[Pixel coordinate grounding data]
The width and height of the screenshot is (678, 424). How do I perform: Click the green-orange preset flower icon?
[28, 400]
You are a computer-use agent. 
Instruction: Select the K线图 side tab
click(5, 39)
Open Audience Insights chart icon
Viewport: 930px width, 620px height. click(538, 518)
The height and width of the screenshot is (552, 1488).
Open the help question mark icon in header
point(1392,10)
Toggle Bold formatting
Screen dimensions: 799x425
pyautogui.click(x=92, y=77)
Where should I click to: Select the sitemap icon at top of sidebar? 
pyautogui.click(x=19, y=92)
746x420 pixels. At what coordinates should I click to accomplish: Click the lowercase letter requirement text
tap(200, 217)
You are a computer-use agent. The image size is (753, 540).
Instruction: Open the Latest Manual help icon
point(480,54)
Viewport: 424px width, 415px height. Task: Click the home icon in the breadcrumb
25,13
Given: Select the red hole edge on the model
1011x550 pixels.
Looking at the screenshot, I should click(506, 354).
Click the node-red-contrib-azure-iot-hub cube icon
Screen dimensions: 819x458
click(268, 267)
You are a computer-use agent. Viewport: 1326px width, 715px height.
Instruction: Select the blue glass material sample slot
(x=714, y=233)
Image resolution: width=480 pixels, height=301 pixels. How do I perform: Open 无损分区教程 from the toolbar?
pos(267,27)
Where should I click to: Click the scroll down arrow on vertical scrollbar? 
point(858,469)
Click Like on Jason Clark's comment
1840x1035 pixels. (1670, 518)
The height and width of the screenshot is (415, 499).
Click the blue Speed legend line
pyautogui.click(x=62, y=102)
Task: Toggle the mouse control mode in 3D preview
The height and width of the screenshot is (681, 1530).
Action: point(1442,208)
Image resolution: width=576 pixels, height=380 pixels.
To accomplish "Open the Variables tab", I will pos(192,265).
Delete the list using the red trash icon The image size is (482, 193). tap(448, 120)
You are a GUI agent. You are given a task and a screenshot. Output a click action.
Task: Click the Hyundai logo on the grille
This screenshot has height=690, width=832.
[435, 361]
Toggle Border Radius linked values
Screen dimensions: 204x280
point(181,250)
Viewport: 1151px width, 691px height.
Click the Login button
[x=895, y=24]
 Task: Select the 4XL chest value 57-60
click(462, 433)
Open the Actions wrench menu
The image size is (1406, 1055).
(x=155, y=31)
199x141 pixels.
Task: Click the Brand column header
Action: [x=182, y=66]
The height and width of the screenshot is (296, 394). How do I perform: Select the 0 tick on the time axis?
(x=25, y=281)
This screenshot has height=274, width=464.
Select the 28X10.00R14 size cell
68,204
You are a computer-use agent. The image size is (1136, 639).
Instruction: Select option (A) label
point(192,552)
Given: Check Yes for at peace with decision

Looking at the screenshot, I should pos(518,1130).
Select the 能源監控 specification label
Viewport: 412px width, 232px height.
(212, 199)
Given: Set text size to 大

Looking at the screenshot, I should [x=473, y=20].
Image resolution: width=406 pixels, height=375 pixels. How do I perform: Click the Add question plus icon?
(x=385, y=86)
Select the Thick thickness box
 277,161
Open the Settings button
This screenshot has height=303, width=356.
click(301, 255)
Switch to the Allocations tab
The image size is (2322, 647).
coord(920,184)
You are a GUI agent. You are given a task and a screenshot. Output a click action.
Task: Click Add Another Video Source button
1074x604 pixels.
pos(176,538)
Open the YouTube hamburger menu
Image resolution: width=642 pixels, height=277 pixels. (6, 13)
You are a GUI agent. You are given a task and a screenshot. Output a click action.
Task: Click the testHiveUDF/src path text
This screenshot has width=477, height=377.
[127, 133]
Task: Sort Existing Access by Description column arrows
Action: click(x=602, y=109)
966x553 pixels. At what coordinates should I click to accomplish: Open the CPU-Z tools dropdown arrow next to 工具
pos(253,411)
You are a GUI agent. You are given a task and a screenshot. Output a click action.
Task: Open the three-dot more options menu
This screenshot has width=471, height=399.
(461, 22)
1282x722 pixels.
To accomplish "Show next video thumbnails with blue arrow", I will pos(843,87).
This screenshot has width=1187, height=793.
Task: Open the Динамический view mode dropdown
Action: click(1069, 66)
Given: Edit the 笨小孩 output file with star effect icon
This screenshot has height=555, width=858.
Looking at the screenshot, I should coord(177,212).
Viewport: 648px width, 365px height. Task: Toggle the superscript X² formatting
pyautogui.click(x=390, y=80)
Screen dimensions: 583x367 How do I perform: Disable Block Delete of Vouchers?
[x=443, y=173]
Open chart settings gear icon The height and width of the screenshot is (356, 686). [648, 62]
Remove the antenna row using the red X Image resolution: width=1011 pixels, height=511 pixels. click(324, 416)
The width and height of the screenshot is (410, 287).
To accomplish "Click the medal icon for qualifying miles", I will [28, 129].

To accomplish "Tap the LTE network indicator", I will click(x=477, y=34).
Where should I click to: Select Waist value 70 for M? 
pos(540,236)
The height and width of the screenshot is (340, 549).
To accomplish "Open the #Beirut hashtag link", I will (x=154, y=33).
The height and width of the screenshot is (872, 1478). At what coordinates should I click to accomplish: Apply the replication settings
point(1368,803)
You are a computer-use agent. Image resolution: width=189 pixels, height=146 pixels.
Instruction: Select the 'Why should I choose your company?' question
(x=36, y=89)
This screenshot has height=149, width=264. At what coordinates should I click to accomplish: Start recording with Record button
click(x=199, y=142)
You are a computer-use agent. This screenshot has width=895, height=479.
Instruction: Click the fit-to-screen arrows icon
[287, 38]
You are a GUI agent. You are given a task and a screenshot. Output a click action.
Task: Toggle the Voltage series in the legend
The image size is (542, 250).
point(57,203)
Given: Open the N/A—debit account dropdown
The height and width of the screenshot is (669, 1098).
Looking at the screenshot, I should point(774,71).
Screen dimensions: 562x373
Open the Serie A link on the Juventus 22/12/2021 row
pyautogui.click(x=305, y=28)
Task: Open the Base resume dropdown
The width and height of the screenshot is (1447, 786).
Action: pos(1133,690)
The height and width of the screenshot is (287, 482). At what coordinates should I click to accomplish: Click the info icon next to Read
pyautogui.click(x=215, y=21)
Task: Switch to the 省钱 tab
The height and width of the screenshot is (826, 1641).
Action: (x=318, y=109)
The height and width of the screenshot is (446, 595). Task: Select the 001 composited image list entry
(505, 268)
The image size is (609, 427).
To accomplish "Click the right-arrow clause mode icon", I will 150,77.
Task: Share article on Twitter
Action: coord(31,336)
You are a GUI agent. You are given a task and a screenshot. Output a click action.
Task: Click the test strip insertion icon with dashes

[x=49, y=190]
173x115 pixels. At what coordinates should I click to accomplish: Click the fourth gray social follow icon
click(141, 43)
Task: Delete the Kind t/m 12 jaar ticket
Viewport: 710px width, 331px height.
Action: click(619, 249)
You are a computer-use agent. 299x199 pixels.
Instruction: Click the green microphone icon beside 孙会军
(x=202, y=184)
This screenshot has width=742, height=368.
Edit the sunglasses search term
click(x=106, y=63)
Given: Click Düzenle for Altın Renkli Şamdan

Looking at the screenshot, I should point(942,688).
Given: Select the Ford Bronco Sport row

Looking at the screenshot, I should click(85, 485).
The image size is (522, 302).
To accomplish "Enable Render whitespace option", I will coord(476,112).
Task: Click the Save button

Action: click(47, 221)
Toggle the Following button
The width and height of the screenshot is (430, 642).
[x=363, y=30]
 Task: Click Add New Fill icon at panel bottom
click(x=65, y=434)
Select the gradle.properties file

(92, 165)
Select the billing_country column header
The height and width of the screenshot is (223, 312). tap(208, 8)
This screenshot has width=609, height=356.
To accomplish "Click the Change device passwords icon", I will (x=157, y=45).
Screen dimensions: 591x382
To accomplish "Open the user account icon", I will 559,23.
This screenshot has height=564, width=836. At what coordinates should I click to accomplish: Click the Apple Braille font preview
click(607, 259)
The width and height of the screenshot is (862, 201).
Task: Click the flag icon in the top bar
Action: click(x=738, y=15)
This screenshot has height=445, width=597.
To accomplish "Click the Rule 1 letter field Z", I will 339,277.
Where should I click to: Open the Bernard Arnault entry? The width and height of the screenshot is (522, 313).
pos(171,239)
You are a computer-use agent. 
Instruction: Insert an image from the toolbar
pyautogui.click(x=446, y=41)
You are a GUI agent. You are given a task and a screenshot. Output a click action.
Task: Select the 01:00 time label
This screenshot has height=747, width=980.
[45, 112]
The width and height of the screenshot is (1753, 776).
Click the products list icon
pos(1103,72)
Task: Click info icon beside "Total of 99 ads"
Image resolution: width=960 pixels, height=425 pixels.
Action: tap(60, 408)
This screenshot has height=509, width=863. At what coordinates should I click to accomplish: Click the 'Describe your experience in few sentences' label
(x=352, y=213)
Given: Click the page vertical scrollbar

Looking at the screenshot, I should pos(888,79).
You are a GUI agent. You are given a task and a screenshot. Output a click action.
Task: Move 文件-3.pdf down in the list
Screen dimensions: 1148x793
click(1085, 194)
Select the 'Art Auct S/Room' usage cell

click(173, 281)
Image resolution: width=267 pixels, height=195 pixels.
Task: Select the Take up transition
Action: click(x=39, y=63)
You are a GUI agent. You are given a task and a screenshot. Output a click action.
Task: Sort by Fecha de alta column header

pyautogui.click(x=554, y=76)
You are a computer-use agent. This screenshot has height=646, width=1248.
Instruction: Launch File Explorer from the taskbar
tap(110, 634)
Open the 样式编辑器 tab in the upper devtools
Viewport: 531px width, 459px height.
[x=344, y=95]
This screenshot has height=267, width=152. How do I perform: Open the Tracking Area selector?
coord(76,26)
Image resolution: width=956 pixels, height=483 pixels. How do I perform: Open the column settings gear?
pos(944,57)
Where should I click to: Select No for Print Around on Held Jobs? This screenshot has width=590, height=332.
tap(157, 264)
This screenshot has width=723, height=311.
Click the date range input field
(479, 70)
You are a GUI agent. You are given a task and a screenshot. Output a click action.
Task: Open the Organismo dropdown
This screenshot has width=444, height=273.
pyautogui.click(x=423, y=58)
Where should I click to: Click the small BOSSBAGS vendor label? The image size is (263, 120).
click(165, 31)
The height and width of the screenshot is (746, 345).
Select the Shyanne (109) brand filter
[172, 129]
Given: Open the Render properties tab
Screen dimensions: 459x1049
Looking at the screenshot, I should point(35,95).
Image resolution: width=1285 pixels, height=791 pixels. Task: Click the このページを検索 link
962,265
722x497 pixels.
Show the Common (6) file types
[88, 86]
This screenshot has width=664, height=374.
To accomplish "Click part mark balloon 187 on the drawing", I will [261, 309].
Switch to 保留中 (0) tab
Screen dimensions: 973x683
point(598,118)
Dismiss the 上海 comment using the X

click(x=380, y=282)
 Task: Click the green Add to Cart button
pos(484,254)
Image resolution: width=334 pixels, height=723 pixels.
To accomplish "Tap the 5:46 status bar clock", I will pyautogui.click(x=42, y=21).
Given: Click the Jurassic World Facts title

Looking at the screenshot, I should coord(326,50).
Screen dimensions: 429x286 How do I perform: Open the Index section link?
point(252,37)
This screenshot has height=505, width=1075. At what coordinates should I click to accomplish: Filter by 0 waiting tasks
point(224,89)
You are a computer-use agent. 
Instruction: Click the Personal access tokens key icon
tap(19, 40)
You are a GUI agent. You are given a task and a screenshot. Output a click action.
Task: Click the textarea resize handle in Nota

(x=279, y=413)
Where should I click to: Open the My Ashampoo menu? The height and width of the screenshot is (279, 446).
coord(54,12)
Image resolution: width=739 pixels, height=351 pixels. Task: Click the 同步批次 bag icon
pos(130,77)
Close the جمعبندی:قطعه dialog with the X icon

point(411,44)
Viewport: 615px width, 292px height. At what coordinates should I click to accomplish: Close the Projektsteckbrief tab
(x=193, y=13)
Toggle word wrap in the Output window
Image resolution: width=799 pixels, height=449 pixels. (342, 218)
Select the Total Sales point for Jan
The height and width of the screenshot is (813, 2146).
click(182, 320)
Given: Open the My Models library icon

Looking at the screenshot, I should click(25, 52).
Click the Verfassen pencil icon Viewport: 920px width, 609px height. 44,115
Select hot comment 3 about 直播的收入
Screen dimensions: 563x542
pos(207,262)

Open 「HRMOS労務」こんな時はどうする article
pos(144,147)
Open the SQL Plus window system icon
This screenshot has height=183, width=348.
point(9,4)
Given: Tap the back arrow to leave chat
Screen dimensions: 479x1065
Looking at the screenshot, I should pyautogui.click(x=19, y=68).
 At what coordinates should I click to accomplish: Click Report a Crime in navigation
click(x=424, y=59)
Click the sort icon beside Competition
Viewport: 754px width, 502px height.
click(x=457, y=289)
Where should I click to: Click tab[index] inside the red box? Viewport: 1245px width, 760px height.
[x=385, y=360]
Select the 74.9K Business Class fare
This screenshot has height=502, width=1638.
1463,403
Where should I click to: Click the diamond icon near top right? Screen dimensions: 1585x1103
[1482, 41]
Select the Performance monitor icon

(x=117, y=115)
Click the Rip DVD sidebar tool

Task to carry out —
Match on "account" and report each line of the data above that has it.

Written solution —
Given: Open the N/A—debit account dropdown
To accomplish "Open the user account icon", I will 559,23.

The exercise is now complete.